L’affaire échoit à la Commissaire Aïcha Sadia, héroïne récurrente de Gilles Vincent. Policière expérimentée, ayant la confiance de sa hiérarchie, elle gère son groupe d’une main efficace, un peu comme une famille. Son amant  Sébastien Touraine, détective privé, participe régulièrement aux enquêtes de leur groupe, et leur apporte une aide précieuse.
Au Nord du pays, près de Calais, on retrouve à demi enterrés dans la boue, les corps de deux jeunes filles. Betiel et Yohanna Seyoum, migrantes Érythréennes de 12 et 19 ans, victimes d’un viol collectif, et littéralement massacrées.
En charge de ce dossier, le Lieutenant Carole Vermeer n’a pas la tâche facile. En butte à l’hostilité ou au mieux, l’indifférence de sa hiérarchie et de son équipe, elle n’est pas dans les meilleures dispositions pour enquêter dans la sérénité. C’est une jeune femme fragile « une blessure ambulante », qui traîne le fardeau de l’absence d’un jeune frère disparu trop tôt, et d’une enfance passée en famille d’accueil.

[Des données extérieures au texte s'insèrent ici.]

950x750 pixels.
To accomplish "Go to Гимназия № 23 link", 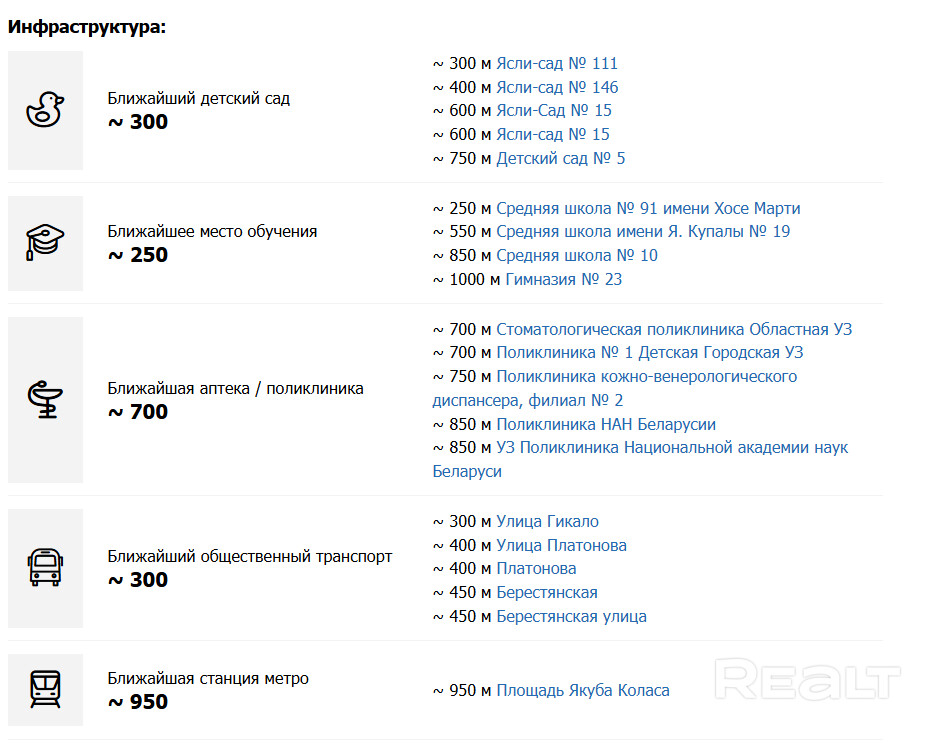I will pyautogui.click(x=563, y=279).
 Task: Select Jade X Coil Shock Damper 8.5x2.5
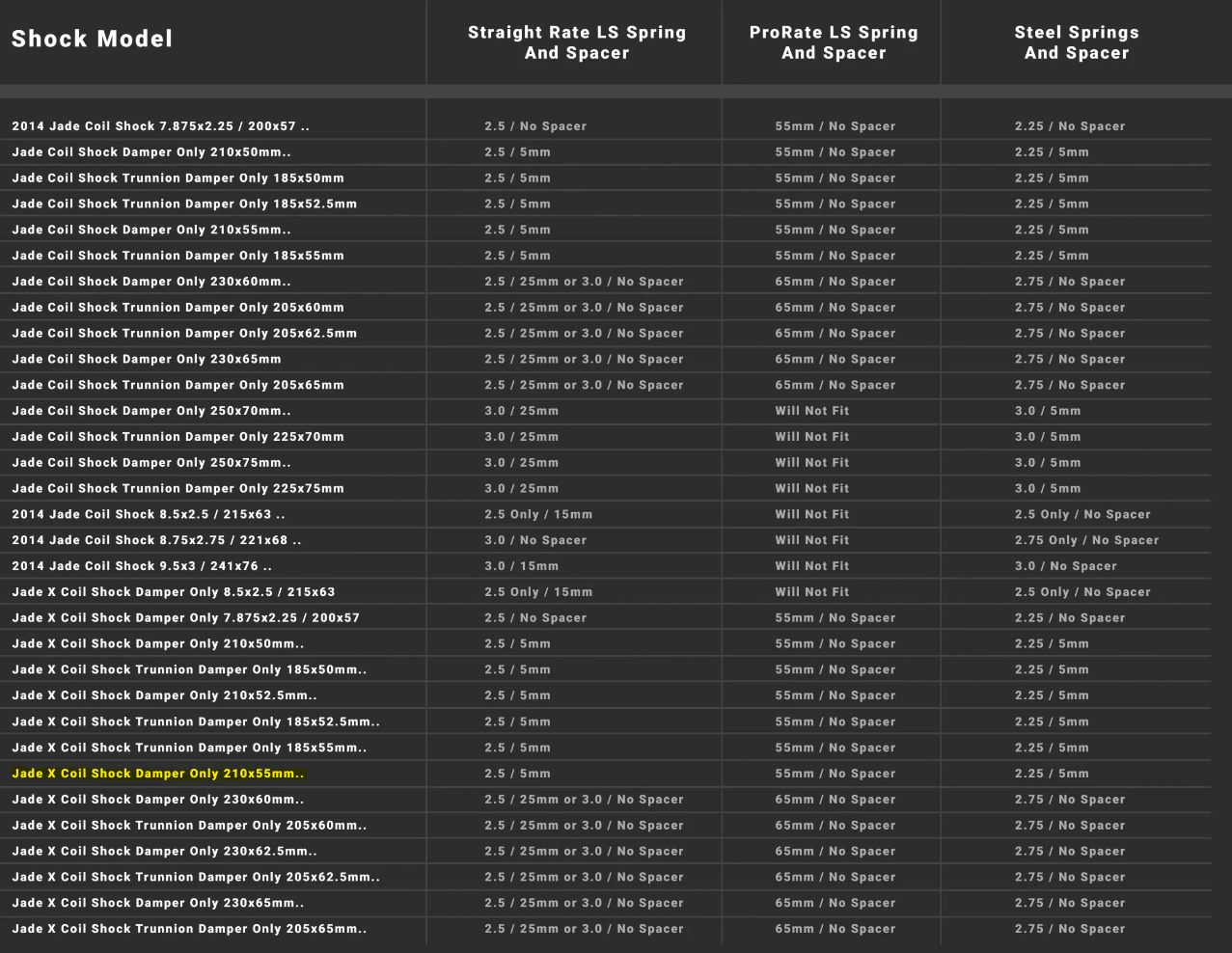coord(174,592)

« Derrière elle, les mains posées contre les yeux, le petit Jason, son bermuda en jean, son tee-shirt rouge, ses petites tennis scratchées ; Derrière elle, la voix du gamin qui compte jusqu’à vingt. Qui hurle les derniers chiffres parce qu’il n’a même pas peur. Presque pas.
Elle s’est accroupie derrière un buisson. Elle a fermé les yeux. S’est laissée envahir par les senteurs du sous-bois, a perçu le clapotis du lac contre la berge d’herbes folles. Elle a entendu nettement Jason crier l’ultime nombre. Alors, elle a guetté le froissement des feuilles sous ses pas. A attendu qu’il vienne… »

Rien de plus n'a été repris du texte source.